__Material to process__:
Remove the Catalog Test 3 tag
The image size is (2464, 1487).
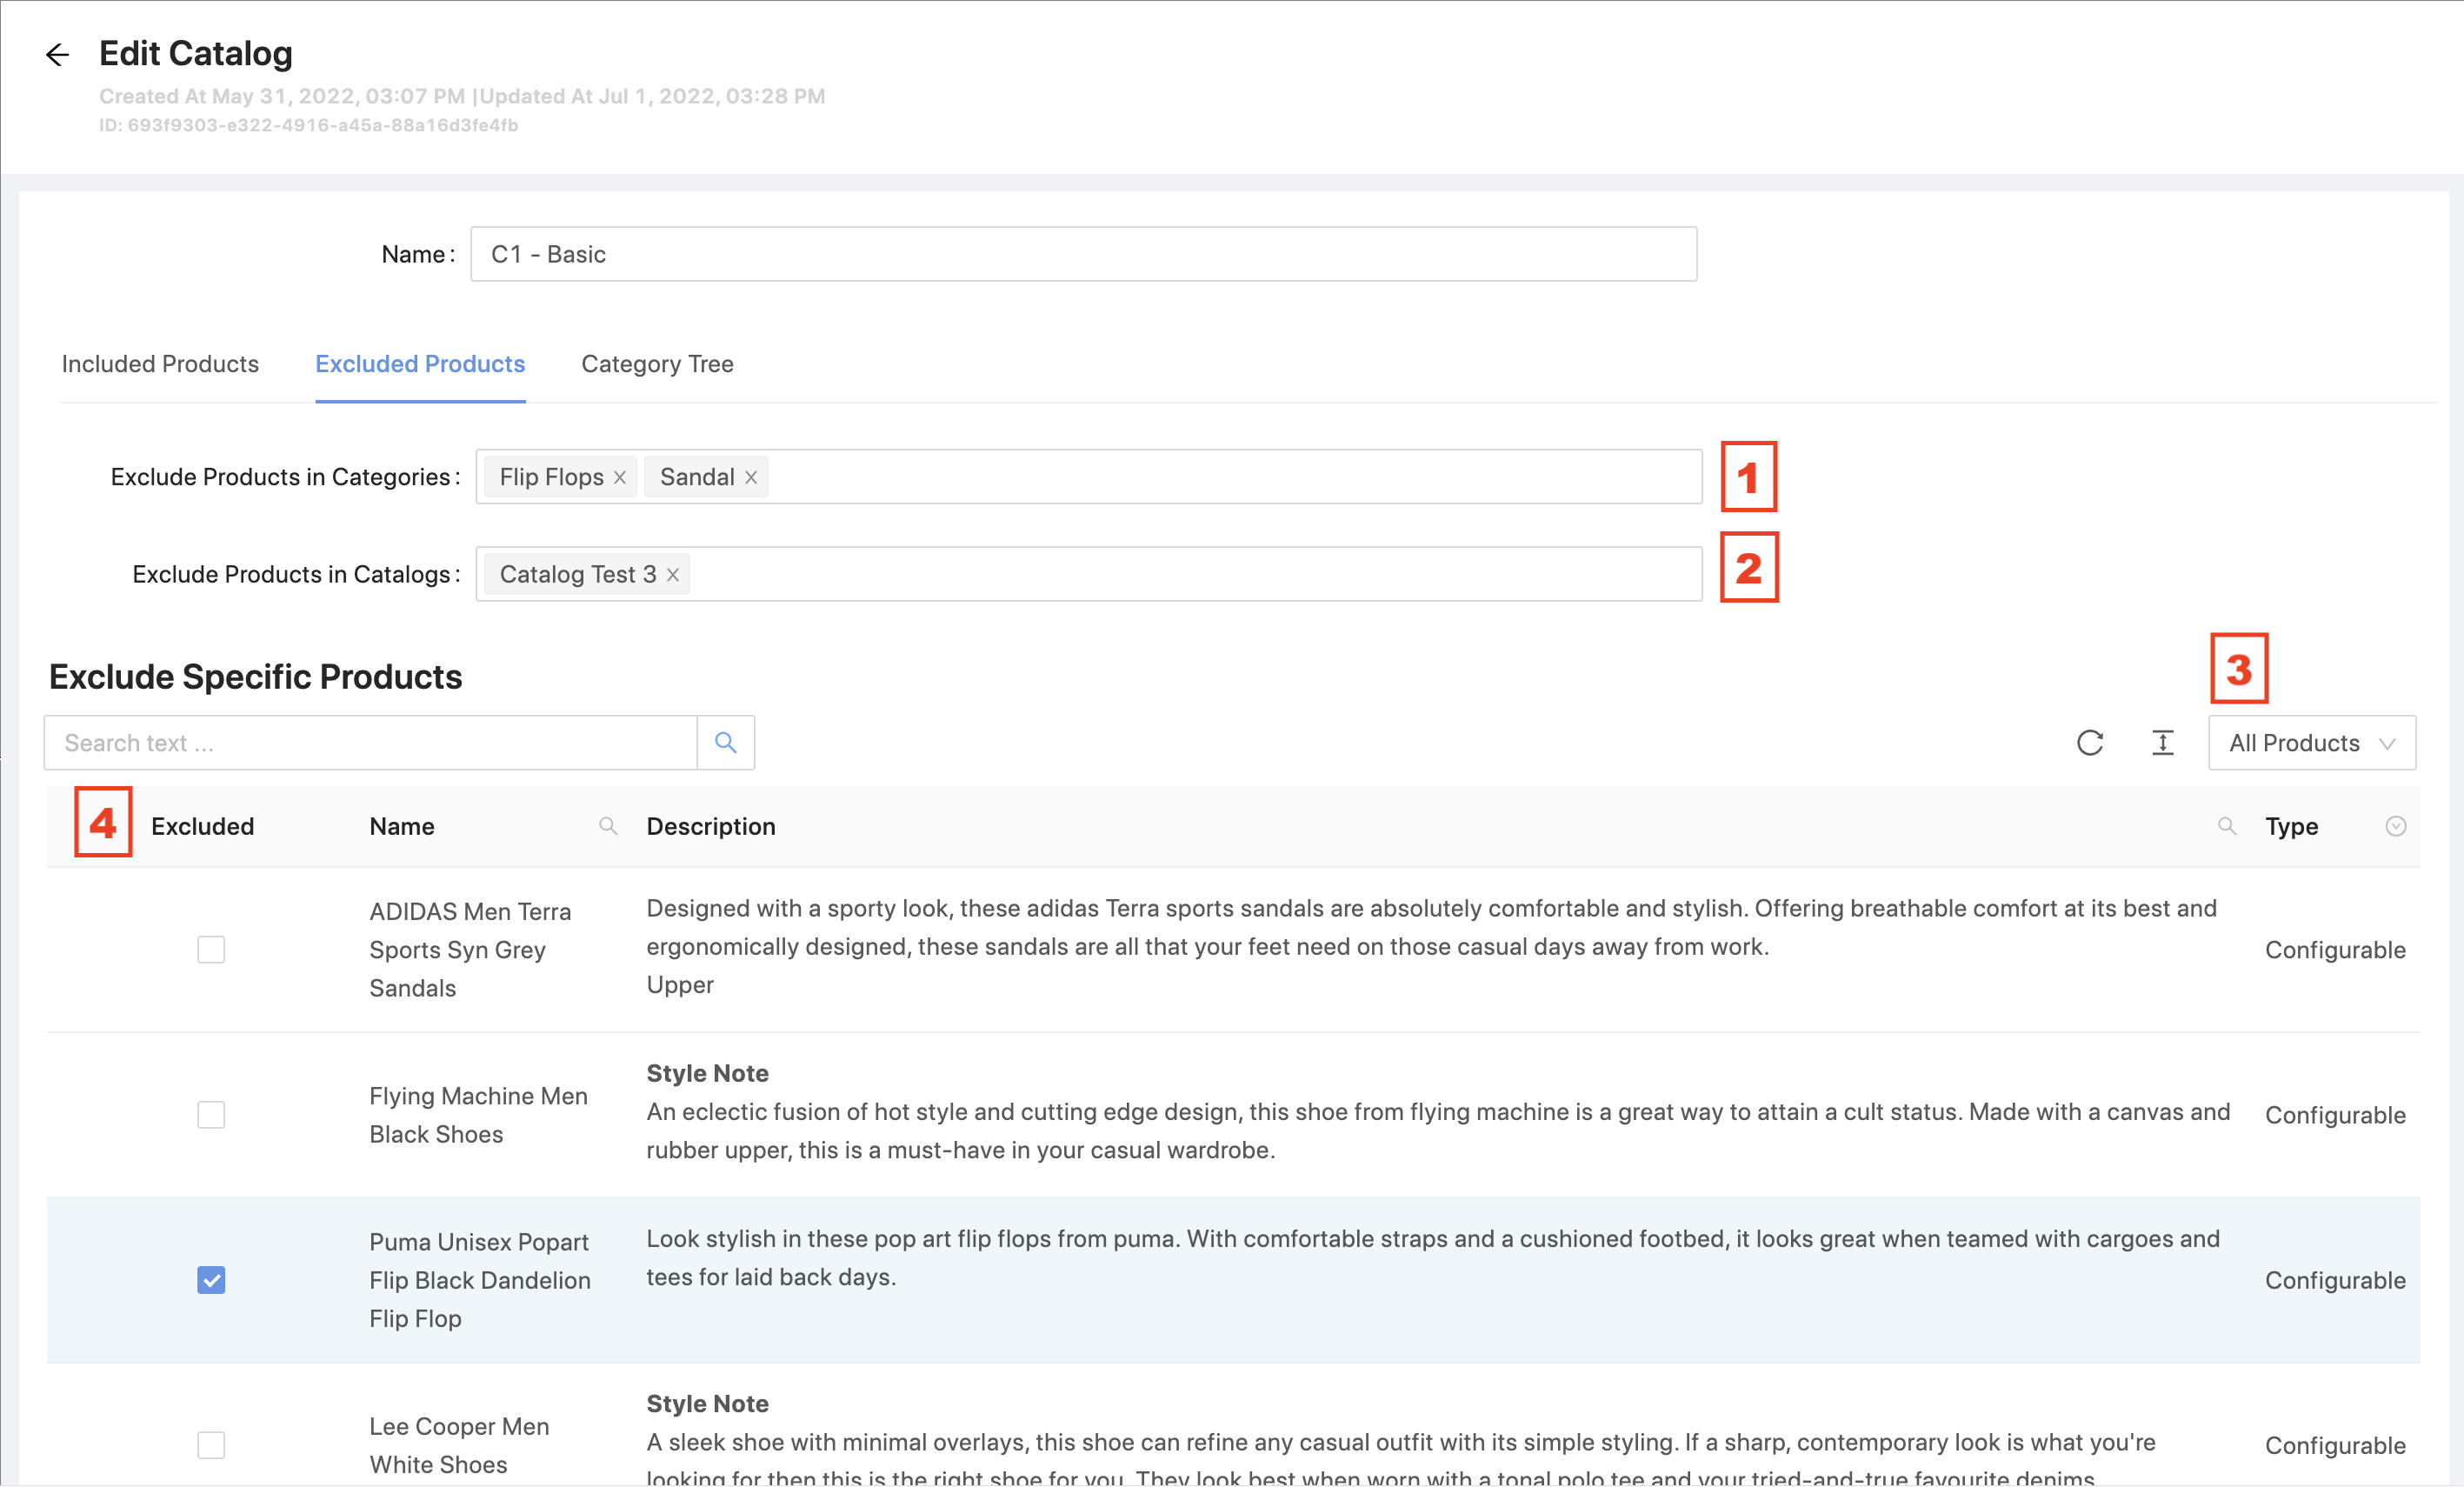click(x=671, y=574)
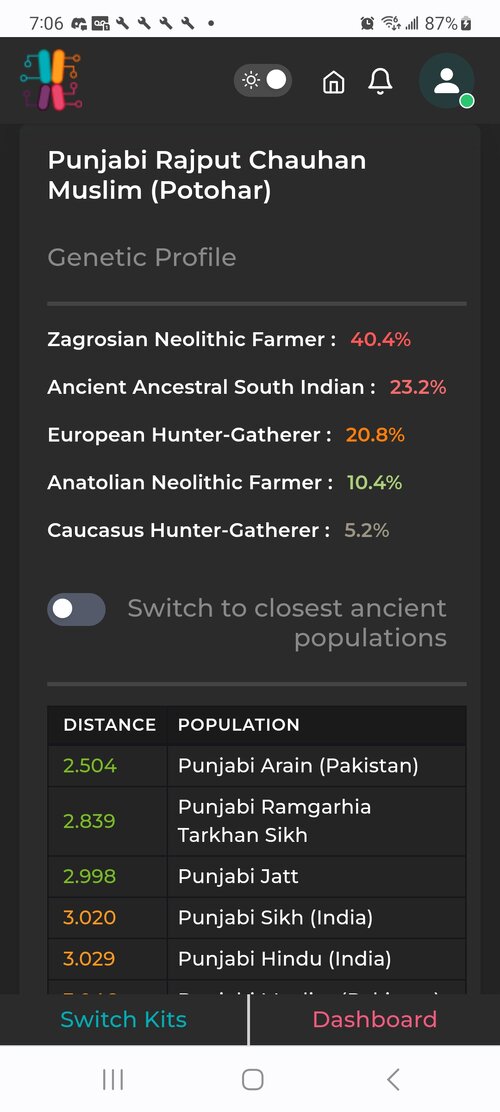Tap the Zagrosian Neolithic Farmer percentage
This screenshot has width=500, height=1112.
381,340
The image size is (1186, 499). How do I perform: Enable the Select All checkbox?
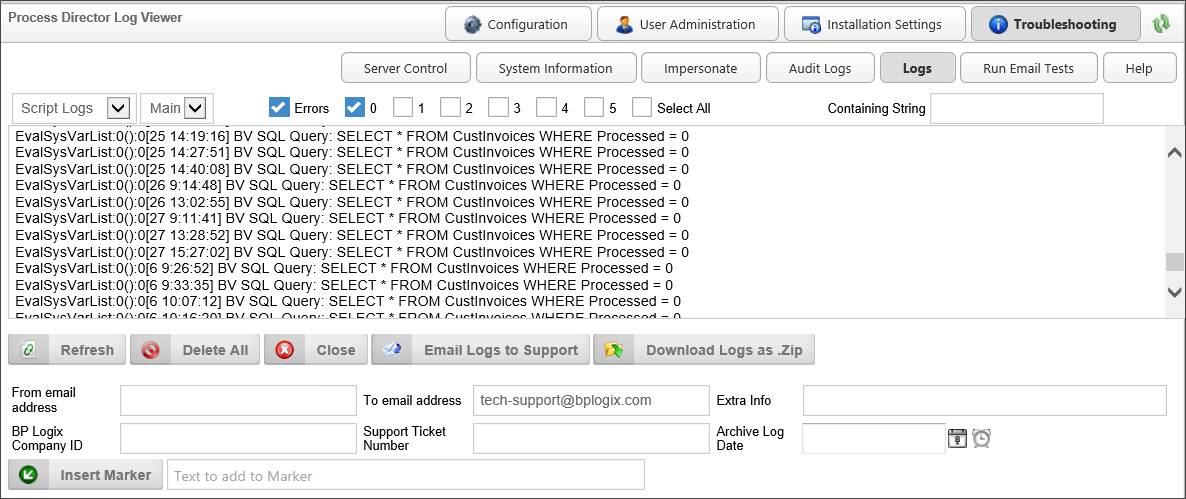click(x=642, y=107)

__Requirements__:
Write out every line of the items above as a JSON list of strings, one string per line, skipping blank lines and leaving out the pictures.

__Answer__:
[
  "Remove the Catalog Test 3 tag",
  "The image size is (2464, 1487).",
  "click(x=671, y=574)",
  "Tap the Zagrosian Neolithic Farmer percentage",
  "This screenshot has width=500, height=1112.",
  "381,340",
  "The image size is (1186, 499). How do I perform: Enable the Select All checkbox?",
  "click(x=642, y=107)"
]